What I want is not tradeoffs
within tech program or production program but
between them. If you play France in HoI you have to make life and death decision about splitting funds between production and research. You can actually lose the game solely because you go too far in either direction. And quite frequently you have a situation where some tech looks very appealing but you know that researching it will mean two fewer divisions on the Maginot Line. One of the best features of HoI is great replayability, and in this example it means that in different games you can try very different strategies like playing with a small number of elite troops or with a lot almost worthless cannon fodder. In HoI2 you don't have such choices. Yes, you can deliberately play dumb and simply weaken yourself in some area,
but you don't have the option of producing a lot more troops if you forego research or doing a lot more research if you forego production. This seriously limits game options which is never a good thing in a
game which by definition is meant for
entertainment. And this severely limits your ability to play "ahistorical" 'what if' cases like "What if France spent her resources on quality rather than quantity?" or "What if France did not spend gazillions on fancy-shmancy technology and just drowned the Germans in superior numbers?".
Keynes said:
Exactly the same way as in HoI1. Its an abstracted econ system where the total IC production representes the total industrial resources of the country and where the "consumer" sector in free enterprise economies represents private sector activity.
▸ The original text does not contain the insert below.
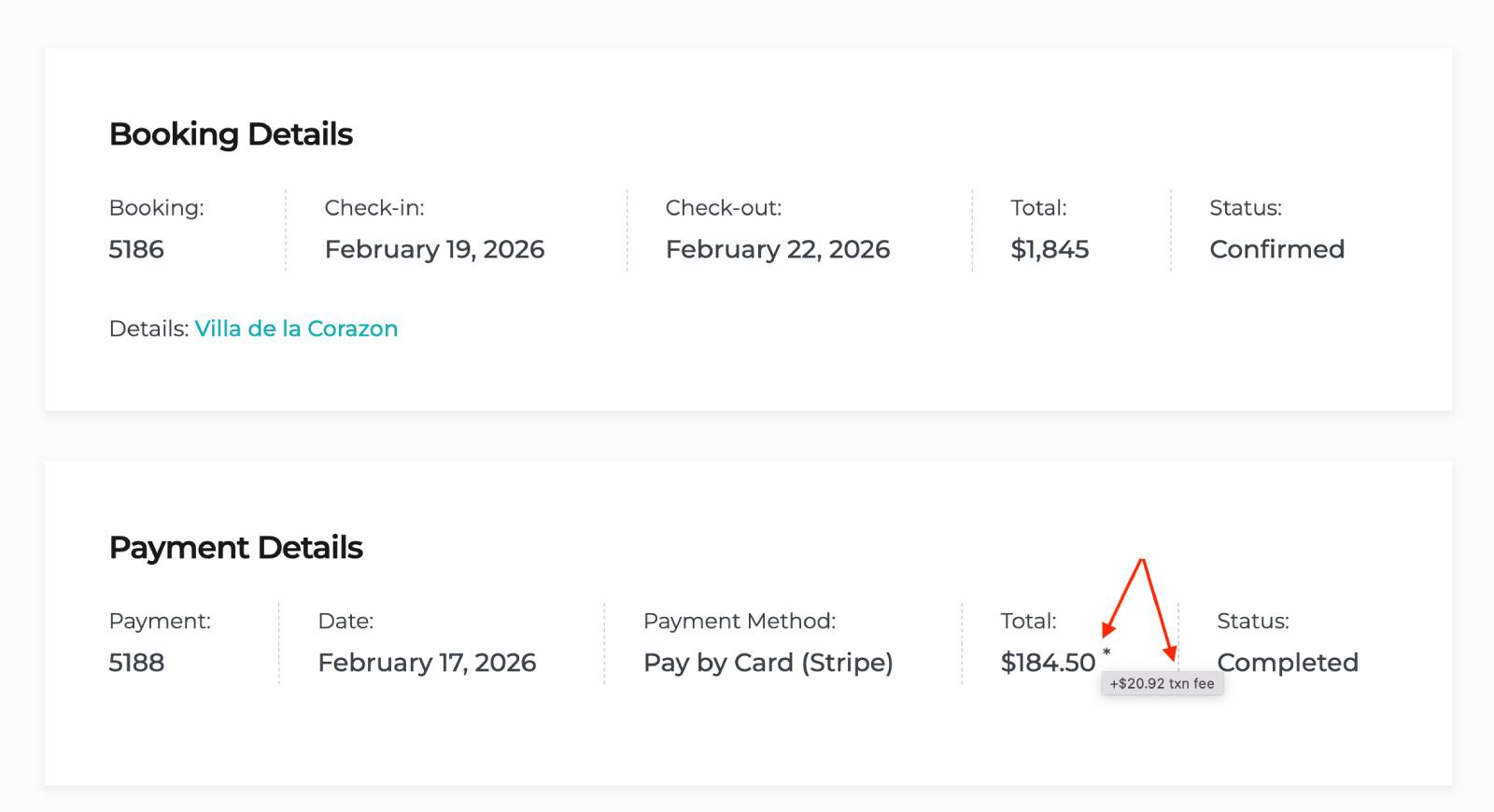Click the asterisk beside the $184.50 total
I rather think of it as larger economy than merely industry in narrow "manufacturing" sense. After all, 'supplies' include food, and that's one of the reasons out-of-supply units suffer losses. And I think of what's left after CG spending as military budget. It is much more realistic to think of a single military budget being divided between several competing objectives rather than a government reserving a specific percentage of manufacturing capacity for military use and getting a flexible monetary budget on top of it for research. I see the point of having research teams of different skills and specialties and of funding them with cash, and in fact I like this idea
per se, but what I don't like is total disconnect from production and total lack of flexibility. What I'd like is just some tweaking. Some way of making research detract from IC available for production. After all, do all those prototype flight tests researched by Boeing use paper planes or did they have to divert some of their manufacturing capacity to building prototypes?! So ideally I'd like to see a situation where as a minimum, if you use all five research teams you have substantially less IC than if you use none, and preferably where you can further sacrifice IC to get a sixth team (maybe even something like you can activate a sixth team but as long as it is active, you have no IC). Well, I'm just throwing ideas around. I really like that they finally got rid of some very irritating "features" like rounding down commanders' experience in save files (meaning that if you play in short sessions, nobody ever gains experience) and and of some irritating interface deficiencies (now you can easily send an item to the bottom of production queue - in HoI I just saved and edited). And I really
love new domestic policies features and dimplomacy. But I'm quite unhappy about techs.